Are you seeing transformational improvements in the way clients are managing their assets today?

Logsdon

Yes. We’re seeing system-wide improvements that reduce or eliminate data silos, enhance workflows and communication, consolidate and upgrade systems, and streamline operations and maintenance. We help clients identify vital records, the custodians that steward the information, and the risks each asset poses. Information must be accessible, turning intelligence into actionable decision-making. The Prince William County Service Authority, a water and wastewater utility in Virginia, is a good case in point. We performed a business process analysis and helped as the authority created a master data strategy. We then helped implement a CityWorks asset management system, refine standard operating procedures for the land development program, and create more efficient O&M procedures; and are now continuing to support enterprise asset management and business analytics for vertical assets in their facilities and water reclamation plant.

Rishi Immanni

The benefits are both practical and far-reaching. Our water/wastewater clients, for example, will see clear advantages in terms of customer service, cost, and resilience. If a component fails, these asset management tools can tell you what the environmental impact will be, the cost, the likely service delay, the impact to the transportation network, and so on. It allows for smarter planning on a day-to-day basis.

Wade

Today’s asset management tools and processes position our clients for stronger decision-making on capital improvement projects for both vertical and horizontal assets. In Wake County, North Carolina, for example, we are conducting a multi-year facility condition assessment for nearly 100 county-owned buildings. We created a comprehensive database with inspection data, along with estimated costs for repairs, upgrades, and replacements. The database is being used to plan and budget the county’s capital improvement and maintenance projects. They now have an efficient approach to addressing urgent projects, while conserving budgets and avoiding higher costs in the future.

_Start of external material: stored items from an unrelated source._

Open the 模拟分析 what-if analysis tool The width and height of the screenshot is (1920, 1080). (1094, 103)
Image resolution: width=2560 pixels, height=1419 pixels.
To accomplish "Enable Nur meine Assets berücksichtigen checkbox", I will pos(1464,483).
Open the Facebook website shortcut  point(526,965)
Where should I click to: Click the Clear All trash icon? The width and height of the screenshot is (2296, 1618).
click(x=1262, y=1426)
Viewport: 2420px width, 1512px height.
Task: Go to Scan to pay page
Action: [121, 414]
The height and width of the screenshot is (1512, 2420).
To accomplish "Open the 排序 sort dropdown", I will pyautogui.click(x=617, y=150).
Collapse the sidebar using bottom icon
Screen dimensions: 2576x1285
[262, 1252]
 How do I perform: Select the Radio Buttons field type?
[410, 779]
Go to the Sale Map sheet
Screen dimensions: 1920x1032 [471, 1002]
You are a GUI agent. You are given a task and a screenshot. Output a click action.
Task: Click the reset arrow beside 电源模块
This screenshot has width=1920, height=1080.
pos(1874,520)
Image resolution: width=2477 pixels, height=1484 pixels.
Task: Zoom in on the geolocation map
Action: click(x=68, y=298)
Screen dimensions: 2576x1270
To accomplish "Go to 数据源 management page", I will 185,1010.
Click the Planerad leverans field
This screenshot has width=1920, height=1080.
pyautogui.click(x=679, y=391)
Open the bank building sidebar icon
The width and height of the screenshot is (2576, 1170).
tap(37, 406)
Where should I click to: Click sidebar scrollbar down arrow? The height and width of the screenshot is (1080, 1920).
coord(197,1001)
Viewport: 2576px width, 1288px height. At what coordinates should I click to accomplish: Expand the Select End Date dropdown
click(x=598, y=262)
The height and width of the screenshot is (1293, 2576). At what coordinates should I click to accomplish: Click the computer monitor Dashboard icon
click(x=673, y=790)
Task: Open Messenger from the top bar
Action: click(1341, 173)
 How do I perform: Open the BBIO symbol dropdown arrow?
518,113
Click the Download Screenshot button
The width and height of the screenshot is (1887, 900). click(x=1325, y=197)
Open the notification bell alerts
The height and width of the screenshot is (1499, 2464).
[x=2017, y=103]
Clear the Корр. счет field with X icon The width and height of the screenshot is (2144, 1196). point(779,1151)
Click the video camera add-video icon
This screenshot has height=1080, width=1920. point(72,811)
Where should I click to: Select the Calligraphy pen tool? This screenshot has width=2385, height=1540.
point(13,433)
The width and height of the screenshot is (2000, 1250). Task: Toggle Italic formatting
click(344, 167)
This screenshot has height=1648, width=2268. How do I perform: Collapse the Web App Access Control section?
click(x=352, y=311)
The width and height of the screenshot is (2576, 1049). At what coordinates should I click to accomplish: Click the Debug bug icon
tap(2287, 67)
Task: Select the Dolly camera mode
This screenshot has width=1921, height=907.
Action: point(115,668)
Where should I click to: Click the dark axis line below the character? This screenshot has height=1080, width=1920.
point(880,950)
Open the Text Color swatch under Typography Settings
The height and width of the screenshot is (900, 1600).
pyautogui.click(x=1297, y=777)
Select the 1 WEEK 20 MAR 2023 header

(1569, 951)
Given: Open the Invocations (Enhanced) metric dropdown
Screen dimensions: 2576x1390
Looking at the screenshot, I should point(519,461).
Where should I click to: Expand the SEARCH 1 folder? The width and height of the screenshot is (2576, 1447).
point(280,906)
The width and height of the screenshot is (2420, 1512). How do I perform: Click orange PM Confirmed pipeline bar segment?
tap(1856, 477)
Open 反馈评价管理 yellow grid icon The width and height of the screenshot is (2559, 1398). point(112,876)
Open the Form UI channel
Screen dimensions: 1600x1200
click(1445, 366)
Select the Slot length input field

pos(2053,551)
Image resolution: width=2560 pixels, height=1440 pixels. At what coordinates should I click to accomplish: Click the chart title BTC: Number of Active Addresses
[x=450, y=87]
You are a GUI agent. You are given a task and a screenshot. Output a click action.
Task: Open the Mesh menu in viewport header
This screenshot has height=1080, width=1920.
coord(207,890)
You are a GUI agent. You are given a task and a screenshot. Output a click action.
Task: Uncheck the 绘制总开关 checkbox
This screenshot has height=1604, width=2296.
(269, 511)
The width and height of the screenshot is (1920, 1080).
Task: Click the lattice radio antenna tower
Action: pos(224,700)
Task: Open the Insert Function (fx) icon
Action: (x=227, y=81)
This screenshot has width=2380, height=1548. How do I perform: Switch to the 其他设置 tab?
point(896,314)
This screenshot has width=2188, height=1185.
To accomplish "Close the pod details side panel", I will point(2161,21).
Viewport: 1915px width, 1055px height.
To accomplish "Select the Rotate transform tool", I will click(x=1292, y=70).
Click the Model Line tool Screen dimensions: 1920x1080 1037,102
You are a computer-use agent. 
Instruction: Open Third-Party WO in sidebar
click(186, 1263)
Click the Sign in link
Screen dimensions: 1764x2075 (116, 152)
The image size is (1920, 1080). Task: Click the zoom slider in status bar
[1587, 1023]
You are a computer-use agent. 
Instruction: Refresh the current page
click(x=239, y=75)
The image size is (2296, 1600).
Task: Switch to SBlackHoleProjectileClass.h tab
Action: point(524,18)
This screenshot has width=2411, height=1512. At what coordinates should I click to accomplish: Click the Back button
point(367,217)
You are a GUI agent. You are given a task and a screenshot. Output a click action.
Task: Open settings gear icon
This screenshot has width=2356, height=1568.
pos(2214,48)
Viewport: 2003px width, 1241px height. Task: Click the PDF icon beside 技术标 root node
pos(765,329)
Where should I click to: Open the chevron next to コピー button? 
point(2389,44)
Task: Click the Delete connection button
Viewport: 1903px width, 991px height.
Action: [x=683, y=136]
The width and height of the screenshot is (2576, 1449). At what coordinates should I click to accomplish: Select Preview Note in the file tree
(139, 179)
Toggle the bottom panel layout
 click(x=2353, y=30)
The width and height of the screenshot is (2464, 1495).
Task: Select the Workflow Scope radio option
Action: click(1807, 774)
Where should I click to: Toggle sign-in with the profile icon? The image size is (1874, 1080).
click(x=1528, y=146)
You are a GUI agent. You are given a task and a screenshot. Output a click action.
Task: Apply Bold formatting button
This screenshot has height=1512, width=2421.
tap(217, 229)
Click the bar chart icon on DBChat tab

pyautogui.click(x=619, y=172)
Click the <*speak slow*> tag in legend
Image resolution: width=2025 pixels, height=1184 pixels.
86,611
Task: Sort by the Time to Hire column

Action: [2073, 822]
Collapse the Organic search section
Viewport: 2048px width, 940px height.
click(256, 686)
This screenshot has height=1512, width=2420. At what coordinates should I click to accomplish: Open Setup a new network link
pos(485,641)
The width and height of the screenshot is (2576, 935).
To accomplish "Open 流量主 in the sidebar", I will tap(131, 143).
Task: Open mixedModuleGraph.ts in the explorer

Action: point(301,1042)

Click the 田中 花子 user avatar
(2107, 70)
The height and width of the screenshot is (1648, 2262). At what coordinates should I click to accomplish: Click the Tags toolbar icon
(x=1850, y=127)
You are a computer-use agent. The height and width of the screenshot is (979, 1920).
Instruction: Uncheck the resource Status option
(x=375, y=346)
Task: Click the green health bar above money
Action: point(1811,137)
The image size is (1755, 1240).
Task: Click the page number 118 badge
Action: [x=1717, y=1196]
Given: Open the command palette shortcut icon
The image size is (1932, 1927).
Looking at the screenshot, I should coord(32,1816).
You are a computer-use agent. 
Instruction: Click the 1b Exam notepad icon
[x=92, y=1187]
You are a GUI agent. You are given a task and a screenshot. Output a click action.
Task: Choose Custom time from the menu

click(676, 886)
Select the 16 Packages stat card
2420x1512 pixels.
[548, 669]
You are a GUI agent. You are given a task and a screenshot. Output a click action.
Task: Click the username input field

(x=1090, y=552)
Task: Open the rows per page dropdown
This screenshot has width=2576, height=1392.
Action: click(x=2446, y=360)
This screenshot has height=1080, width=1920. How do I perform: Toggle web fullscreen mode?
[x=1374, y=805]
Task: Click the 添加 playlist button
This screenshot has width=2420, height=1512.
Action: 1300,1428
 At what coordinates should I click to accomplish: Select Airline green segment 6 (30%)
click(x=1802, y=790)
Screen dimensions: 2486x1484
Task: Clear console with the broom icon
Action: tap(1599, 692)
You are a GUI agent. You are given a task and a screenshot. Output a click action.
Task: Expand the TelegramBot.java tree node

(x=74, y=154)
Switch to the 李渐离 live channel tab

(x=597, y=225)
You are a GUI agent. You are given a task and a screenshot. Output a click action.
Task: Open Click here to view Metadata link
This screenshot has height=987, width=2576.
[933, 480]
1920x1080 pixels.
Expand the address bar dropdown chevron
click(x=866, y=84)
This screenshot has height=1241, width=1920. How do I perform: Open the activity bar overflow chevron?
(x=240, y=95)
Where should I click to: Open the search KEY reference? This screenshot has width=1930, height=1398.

What’s next in terms of technology for asset management?

Immanni

We are constantly innovating to develop effective, customized tools for our clients. DimensionalView, for example, is a map-based project management tool for clients in the infrastructure, power, and oil and gas markets. Next up? Artificial intelligence. Free platforms are already available to support asset management and provide even more impactful insights to optimize the life cycle of assets.